:: Belge bölümü

Düşünen ve duygulanan bir varlıktır insan. Düşünmek ve duygulanmak, insan dediğimiz varlığın temel işlevlerinden ikisidir. Çeşitli biçimlerde vuku bulan duygu-düşünce etkileşimi karşılıklı ve girift bir işleyişe sahiptir. Her iki boyutun da birbirini etkilediği söylenebilmekle birlikte düşüncelerin, duyguların oluşumunda daha aktif bir role sahip olduğu vurgulanabilir. Bu vurguyu açarsak şöyle bir ifade kullanabiliriz. "Duygularımız düşüncelerimizin ürünüdür, duygulan oluşturan düşüncelerdir". Bu arada karşılıklı ve girift bir etkileşimin söz konusu olduğunu da unutmamak gerekir. Yani duygular da düşüncelerin şekillenmesinde, yöneliminde önemli bir işleve sahiptirler.
Bir duygu çeşitli olan korku, tehdit edici bir nesne veya olay karşısında organizmada ortaya çıkan tepki olarak tanımlanabilir. Korku tepkisini ortaya çıkaran olay veya nesneler kişiden kişiye değişebilir. Bir insanın korku duyduğu şey, diğer bir insan için korkutucu olmak bir yana haz verici bir değer taşıyabilir. İnsanların müşterek olarak korktukları nesne ve olaylarla birlikle, bu tür kişiden kişiye değişen korku nesneleri de bulunmaktadır. Farklı düşünce yapıları, farklı yaşantılar, insanları farklı şeylere karşı korku duymaya itebilir. Gelecek korkusu bu tür korkulara güzel bir örnektir.
Kimi insanlar için gelecek, varlığını tehdit edici tehlikelerle doludur. Bu tehlikelere karşı duyulan korku duygusu öylesine güçlüdür ki, içinde yaşanılan "şu an" bu duygu tarafından adeta ipotek altına alınmıştır. Gelecekte var olabilecek muhtemel tehlikeler bu insanları yoğun ve acil tedbirler almaya sürükler.

::::
:: Kayıtlı bilgiler

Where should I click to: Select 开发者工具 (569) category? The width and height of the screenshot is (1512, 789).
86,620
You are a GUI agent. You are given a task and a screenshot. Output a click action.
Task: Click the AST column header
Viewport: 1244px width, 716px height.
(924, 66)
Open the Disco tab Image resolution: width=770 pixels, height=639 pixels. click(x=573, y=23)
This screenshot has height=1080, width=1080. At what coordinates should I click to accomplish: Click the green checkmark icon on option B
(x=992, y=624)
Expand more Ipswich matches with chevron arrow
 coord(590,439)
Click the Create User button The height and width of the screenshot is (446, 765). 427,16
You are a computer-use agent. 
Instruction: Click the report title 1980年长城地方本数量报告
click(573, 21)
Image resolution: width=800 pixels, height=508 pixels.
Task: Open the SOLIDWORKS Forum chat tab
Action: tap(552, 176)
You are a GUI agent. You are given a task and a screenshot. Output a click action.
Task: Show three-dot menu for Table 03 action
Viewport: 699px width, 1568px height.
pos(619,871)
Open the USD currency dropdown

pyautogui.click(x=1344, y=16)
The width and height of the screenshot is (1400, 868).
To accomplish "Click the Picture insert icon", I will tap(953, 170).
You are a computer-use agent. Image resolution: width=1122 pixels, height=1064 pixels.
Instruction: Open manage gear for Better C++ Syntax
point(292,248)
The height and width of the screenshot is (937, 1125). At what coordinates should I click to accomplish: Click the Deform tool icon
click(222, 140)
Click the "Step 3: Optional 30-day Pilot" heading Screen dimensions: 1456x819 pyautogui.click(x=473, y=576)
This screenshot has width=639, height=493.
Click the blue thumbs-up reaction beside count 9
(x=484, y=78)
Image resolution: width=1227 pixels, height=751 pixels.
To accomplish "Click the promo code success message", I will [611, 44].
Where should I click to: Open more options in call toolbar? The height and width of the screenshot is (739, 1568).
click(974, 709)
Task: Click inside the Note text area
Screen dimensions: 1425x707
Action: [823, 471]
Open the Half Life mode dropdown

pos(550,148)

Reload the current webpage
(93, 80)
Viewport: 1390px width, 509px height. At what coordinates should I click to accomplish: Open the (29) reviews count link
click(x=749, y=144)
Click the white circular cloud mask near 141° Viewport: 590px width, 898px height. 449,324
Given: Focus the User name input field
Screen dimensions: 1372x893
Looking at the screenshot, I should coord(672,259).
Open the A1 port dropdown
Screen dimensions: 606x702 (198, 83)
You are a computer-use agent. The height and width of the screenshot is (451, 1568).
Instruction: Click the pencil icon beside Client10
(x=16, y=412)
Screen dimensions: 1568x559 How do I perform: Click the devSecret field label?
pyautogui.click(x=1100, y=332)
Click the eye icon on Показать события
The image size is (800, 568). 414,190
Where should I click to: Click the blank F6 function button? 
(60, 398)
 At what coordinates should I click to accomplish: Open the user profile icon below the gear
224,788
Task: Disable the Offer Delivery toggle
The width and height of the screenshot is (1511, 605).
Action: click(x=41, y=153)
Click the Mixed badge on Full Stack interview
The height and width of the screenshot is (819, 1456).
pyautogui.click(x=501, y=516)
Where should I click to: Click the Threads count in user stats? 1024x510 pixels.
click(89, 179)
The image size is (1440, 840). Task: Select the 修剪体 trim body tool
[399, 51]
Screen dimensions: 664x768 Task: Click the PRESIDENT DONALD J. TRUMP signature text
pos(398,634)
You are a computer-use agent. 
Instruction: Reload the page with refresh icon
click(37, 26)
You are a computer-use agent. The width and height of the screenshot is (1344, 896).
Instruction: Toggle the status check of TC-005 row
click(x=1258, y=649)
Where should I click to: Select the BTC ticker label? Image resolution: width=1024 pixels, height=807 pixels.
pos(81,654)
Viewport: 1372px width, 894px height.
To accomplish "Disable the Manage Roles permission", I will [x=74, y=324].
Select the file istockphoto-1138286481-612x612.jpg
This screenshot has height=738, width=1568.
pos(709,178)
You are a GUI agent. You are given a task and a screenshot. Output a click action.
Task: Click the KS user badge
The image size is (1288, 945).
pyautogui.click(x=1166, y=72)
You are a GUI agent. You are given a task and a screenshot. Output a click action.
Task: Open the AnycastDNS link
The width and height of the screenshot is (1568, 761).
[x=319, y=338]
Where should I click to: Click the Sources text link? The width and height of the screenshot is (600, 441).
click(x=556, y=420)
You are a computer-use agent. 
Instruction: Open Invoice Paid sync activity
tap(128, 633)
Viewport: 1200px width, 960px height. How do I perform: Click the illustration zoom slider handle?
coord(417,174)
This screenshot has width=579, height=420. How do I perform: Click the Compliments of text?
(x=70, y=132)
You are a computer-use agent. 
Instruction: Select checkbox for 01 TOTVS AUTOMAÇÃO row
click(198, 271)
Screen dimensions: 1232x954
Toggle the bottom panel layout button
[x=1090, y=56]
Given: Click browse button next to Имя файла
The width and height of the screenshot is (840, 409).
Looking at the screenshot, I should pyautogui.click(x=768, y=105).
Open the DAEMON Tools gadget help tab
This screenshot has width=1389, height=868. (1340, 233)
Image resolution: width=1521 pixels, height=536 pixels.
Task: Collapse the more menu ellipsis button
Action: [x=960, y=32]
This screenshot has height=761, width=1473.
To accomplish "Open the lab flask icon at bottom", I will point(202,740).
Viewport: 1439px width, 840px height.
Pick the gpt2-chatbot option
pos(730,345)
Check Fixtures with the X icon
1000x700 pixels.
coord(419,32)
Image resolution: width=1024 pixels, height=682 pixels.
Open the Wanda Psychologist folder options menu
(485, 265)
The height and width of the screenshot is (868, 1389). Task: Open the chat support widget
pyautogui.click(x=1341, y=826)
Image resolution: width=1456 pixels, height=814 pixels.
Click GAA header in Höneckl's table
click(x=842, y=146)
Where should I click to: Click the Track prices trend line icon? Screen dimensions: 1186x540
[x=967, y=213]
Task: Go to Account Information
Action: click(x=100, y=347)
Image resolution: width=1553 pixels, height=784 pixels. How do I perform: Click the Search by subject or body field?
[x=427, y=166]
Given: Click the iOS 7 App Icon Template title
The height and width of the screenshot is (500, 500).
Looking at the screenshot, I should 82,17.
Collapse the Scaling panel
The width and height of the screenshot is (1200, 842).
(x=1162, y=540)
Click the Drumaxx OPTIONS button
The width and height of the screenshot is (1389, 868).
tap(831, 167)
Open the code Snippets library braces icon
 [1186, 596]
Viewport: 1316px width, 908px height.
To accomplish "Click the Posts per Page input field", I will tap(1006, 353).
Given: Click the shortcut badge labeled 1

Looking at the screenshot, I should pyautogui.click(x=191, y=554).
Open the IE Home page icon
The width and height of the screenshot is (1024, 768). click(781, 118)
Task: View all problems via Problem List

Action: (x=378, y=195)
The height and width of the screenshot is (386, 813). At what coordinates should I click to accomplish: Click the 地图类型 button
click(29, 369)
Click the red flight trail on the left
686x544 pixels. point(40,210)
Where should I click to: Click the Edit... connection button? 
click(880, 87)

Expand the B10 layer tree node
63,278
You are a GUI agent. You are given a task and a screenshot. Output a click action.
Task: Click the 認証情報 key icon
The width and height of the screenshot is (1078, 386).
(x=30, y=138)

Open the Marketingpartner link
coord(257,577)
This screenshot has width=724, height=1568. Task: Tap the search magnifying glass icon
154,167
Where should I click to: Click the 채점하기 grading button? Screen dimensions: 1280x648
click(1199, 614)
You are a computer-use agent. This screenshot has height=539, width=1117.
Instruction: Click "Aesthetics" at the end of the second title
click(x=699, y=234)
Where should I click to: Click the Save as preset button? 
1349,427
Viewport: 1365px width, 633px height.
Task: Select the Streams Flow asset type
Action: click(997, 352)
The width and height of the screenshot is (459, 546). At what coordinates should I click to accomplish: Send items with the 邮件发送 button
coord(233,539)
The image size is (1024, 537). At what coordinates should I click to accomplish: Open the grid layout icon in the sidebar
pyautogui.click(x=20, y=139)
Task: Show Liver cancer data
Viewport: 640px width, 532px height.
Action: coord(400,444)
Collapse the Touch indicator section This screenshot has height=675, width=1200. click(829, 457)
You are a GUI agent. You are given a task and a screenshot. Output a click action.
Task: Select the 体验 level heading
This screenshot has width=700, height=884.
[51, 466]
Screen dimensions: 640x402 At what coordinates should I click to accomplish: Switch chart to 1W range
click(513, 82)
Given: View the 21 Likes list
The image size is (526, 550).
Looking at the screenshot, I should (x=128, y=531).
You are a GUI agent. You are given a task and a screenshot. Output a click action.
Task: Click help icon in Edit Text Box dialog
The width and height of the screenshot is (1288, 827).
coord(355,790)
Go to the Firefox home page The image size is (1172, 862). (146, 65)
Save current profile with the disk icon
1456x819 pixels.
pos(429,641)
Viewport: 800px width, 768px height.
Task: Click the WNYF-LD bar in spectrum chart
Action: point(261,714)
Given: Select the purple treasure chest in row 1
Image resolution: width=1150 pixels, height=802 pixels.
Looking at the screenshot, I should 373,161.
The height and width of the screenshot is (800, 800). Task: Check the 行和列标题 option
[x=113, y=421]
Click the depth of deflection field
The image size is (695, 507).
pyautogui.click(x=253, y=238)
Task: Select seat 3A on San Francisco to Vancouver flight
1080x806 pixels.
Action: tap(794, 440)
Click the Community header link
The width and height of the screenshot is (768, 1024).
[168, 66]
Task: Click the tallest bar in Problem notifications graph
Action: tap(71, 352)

::::

■ Yazılı problem 1
Belge bölümünde, kişiden kişiye değişen korkulara güzel bir örnek olarak hangi korku gösteriliyor?
■ Yazılı problem 2
Belge bölümünden sonra gelen satırlarda, "The image size is (1440, 840)." geçen satırdan aşağıya, "pos(81,654)" geçen satıra kadar her şeyi, iki uç da dahil olmak üzere, olduğu gibi aktarın.

■ Ayrıntılı çözüm 1
Gelecek korkusu.

■ Ayrıntılı çözüm 2
The image size is (1440, 840). Task: Select the 修剪体 trim body tool
[399, 51]
Screen dimensions: 664x768 Task: Click the PRESIDENT DONALD J. TRUMP signature text
pos(398,634)
You are a computer-use agent. 
Instruction: Reload the page with refresh icon
click(37, 26)
You are a computer-use agent. The width and height of the screenshot is (1344, 896).
Instruction: Toggle the status check of TC-005 row
click(x=1258, y=649)
Where should I click to: Select the BTC ticker label? Image resolution: width=1024 pixels, height=807 pixels.
pos(81,654)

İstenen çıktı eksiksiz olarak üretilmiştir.